Take a look at the Recent articles

Pulmonary myofibroblastic tumor – A forgotten lesion

Rajul Rastogi

Department of Radiodiagnosis, Teerthanker Mahaveer Medical College & Research Center, Moradabad, Uttar Pradesh, India

E-mail : bhuvaneswari.bibleraaj@uhsm.nhs.uk

Neha

Department of Radiodiagnosis, Teerthanker Mahaveer Medical College & Research Center, Moradabad, Uttar Pradesh, India

Yuktika Gupta

Department of Radiodiagnosis, Teerthanker Mahaveer Medical College & Research Center, Moradabad, Uttar Pradesh, India

Sumeet Bhargava

MSY Medical College & Hospital, Meerut, Uttar Pradesh, India

Vijai Pratap

Department of Radiodiagnosis, Teerthanker Mahaveer Medical College & Research Center, Moradabad, Uttar Pradesh, India

DOI: 10.15761/JRDM.1000118

Article
Article Info
Author Info
Figures & Data

Abstract

Pulmonary myofibroblastic tumor is a rare benign lesion often termed as inflammatory pseudotumor.

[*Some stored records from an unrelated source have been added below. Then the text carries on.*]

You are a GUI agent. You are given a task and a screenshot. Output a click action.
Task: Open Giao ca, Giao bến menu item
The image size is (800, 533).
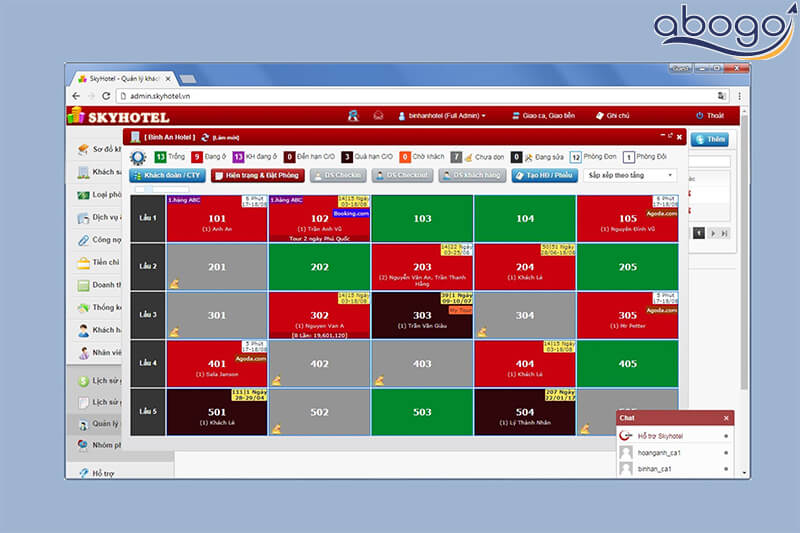(545, 116)
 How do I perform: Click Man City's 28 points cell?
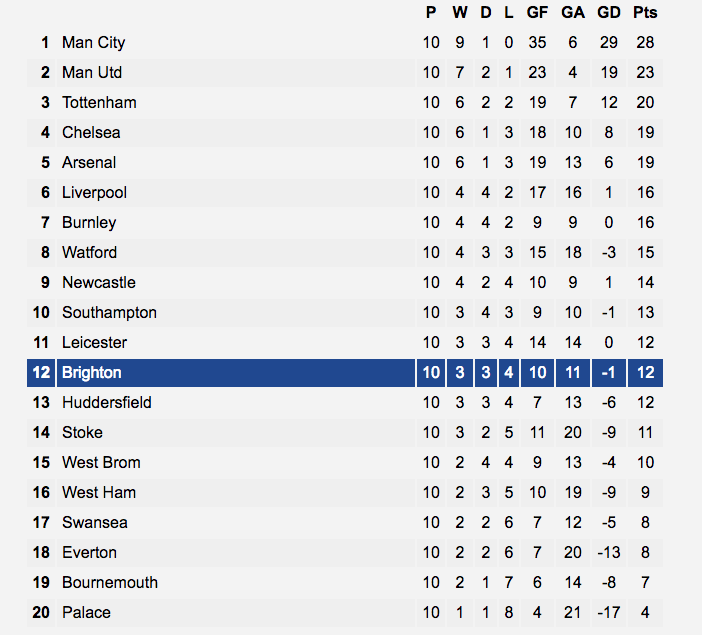coord(645,43)
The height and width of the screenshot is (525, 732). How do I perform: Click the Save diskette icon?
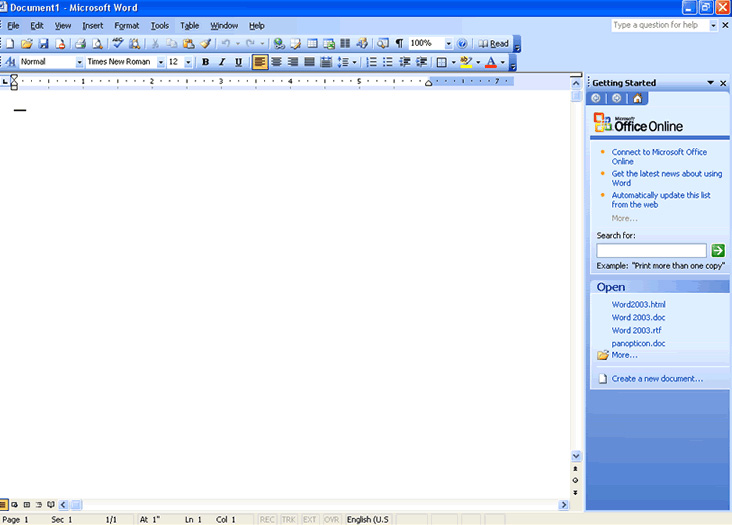[43, 44]
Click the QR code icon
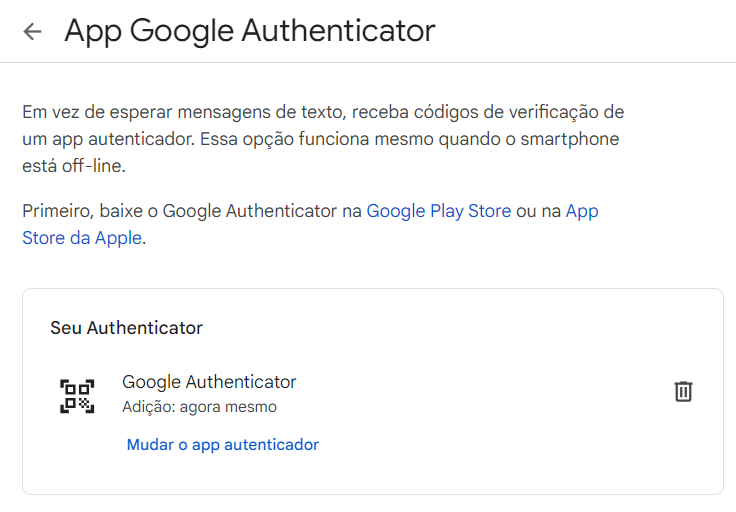 (77, 396)
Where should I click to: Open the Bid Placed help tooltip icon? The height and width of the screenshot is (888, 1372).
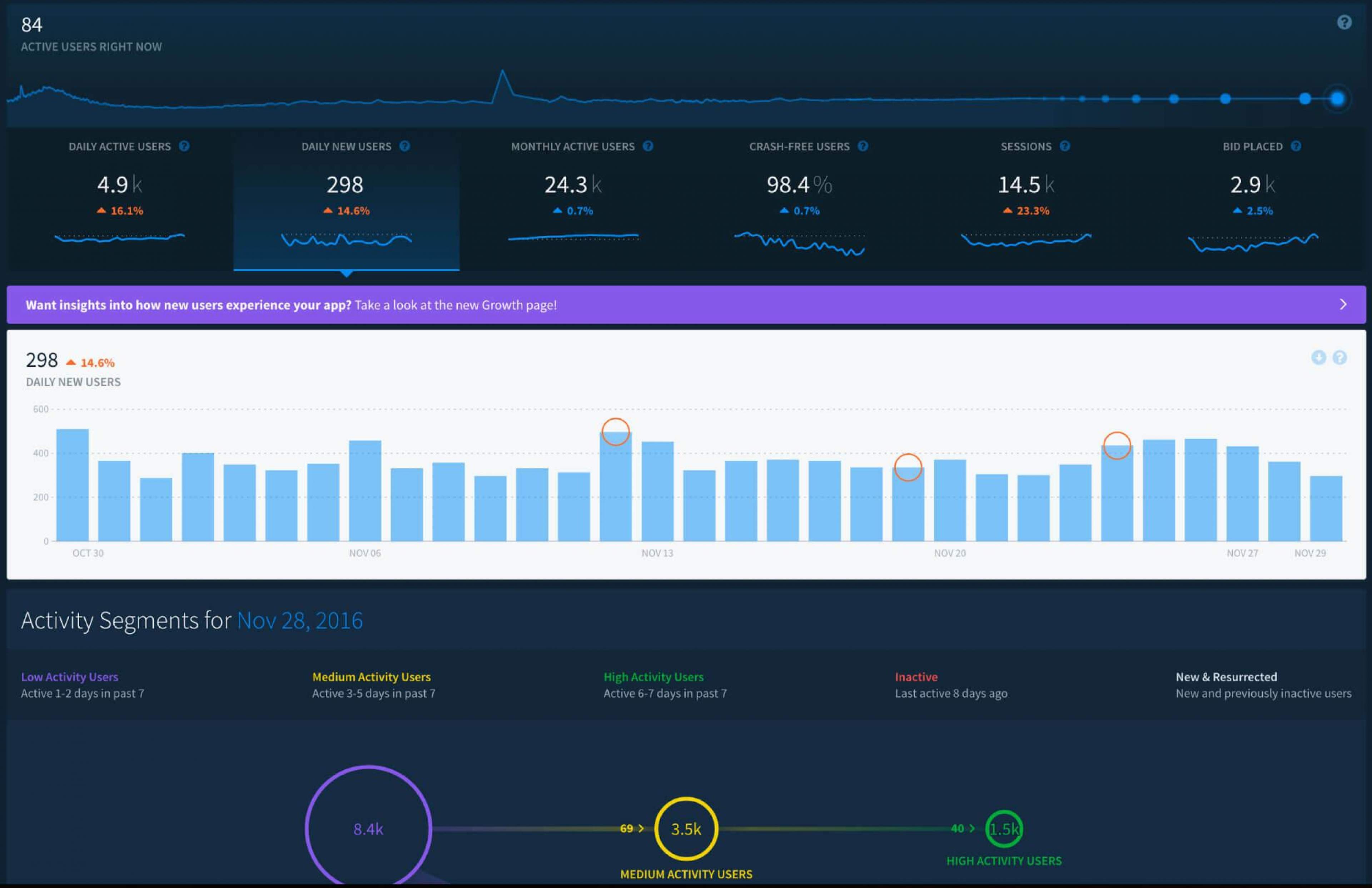pyautogui.click(x=1296, y=146)

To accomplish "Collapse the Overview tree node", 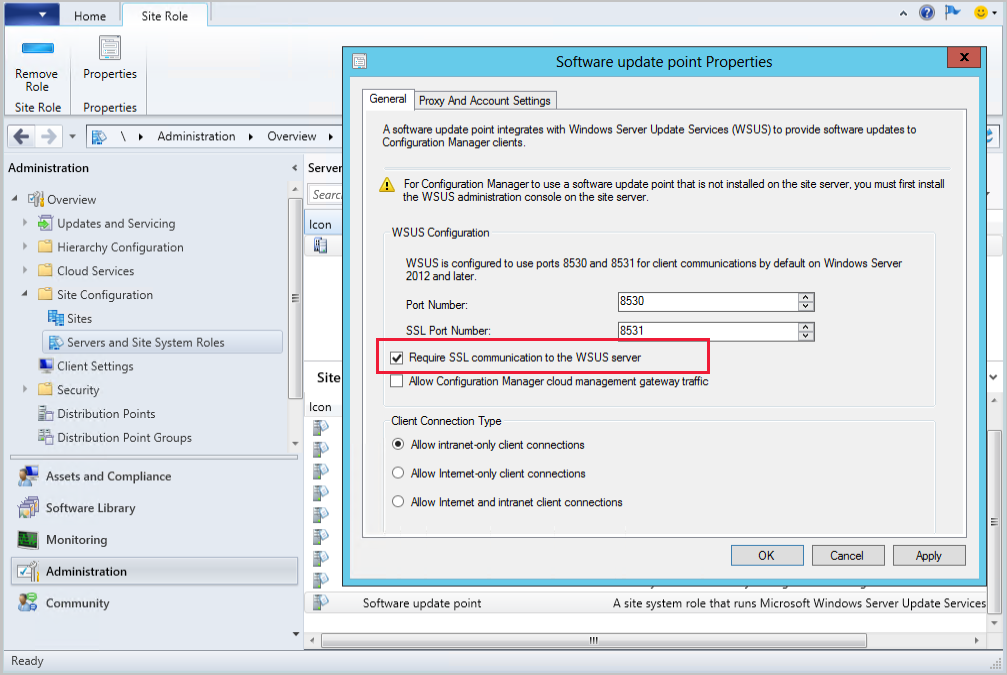I will pos(15,199).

It is a slow-growing, true neoplasm comprising less than 1% of pulmonary tumors thus forming a differential diagnosis of pulmonary tumors and infections in childhood and young adults. Complete resection results in cure unlike in many malignant lesions. Hence, this article tries to bring out the classical radiological features of this rare pseudo-malignant lesion in a young female along with its differential features.

Key words

pulmonary, myofibroblastic, tumor, pseudotumor

Introduction

Pulmonary myofibroblastic tumor, also known at inflammatory myofibroblastic tumor (IMT) is a rare benign lesion of lung that comprises less than one percent of all pulmonary tumors [1]. Although its nomenclature has the term inflammatory, but it is a true tumor [2]. IMT is commoner in children and young adults without sex predilection [2,3]. Patients symptomatology is usually nonspecific ranging from fever, cough, dyspnea, chest pain and hemoptysis with anorexia and weight loss being rare [2-4]. Often the lesion is detected incidentally on chest radiograph done for chronic cough [4-6]. Pathologically, the lesion shows clusters of spindle cells in a background of inflammatory cells viz. lymphocytes, plasma cells and eosinophils [4,5]. Immunohistochemical stains are usually positive for anaplastic lymphoma receptor tyrosine kinase (ALK1), smooth muscle actin and H-caldesmon with negative PS100 [4,5].

The tumor is usually solitary and can arise from variety of sites in human body including most commonly from lungs & other parts of respiratory tract followed by esophagus & gastrointestinal tract, urinary bladder, spleen & lymph nodes, central nervous system, epididymis and soft tissues [4,5]. Multiple, isolated, case reports on variegated clinical presentation and radiological features have been reported in literature with very few review articles [7]. None of the article focusses primarily on radiological features which we have tried in this case report.

Case report

A thirty-year old female with history of chronic cough and mass lesion on chest radiograph came for contrast-enhanced computed tomography (CECT) of thorax. Rest of clinical history and laboratory investigations of the patient were unremarkable. Non contrast computed tomography images through upper thorax revealed a well-defined, heteroattenuating, ovoid mass epicentered in the apicoposterior segment of right upper lobe in medial and subpleural location showing multiple, irregular areas of calcification (Figure 1). Minimal to mild postcontrast enhancement was noted within the lesion on CECT thorax without evidence of any internal necrosis or air-bronchogram (Figure 2). There was slight pleural thickening adjacent to the lesion without evidence of any mediastinal or pleural invasion. No evidence of any obvious hilar or mediastinal adenopathy was noted. No evidence of any other pulmonary nodule or mass / hepatic or adrenal lesion was noted. No evidence of any osseous involvement was noted. No evidence of any obvious pleural effusion or pneumothorax was noted.

Figure 1. Noncontrast Transaxial CT image in mediastinal (A) & lung (B) window settings shows IMT in right upper lobe with areas of dense calcification.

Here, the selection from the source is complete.